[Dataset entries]
/---
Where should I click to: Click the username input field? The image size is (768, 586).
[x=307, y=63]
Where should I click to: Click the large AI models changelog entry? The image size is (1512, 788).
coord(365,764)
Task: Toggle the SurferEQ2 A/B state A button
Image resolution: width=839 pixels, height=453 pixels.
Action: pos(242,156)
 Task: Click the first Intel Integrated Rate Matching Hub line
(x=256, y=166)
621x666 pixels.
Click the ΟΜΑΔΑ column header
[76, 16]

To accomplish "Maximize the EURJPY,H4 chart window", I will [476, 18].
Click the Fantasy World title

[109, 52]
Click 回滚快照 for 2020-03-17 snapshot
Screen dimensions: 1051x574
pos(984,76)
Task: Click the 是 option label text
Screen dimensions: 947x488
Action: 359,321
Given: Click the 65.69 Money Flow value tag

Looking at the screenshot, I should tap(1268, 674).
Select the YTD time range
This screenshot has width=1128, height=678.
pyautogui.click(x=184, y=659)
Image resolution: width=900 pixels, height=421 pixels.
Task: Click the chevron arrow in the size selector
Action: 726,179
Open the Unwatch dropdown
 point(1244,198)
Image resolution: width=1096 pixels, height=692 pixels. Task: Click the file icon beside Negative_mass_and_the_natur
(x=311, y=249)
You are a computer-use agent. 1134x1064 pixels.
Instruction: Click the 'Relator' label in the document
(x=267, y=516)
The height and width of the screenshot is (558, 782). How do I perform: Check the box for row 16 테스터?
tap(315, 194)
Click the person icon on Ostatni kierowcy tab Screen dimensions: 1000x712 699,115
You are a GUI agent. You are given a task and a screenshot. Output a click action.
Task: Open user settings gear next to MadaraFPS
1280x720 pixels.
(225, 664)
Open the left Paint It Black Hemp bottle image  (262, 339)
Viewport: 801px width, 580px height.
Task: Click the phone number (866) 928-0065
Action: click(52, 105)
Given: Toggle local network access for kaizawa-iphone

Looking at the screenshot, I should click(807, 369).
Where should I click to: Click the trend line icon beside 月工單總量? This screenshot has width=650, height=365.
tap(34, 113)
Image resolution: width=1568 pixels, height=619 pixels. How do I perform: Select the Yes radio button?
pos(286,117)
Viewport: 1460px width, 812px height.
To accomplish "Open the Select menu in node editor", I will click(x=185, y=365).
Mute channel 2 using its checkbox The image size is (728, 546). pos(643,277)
\---
> _Task objective_:
Search the data and copy each line containing "agent".

> _Task answer_:
You are a computer-use agent. 1134x1064 pixels.
You are a GUI agent. You are given a task and a screenshot. Output a click action.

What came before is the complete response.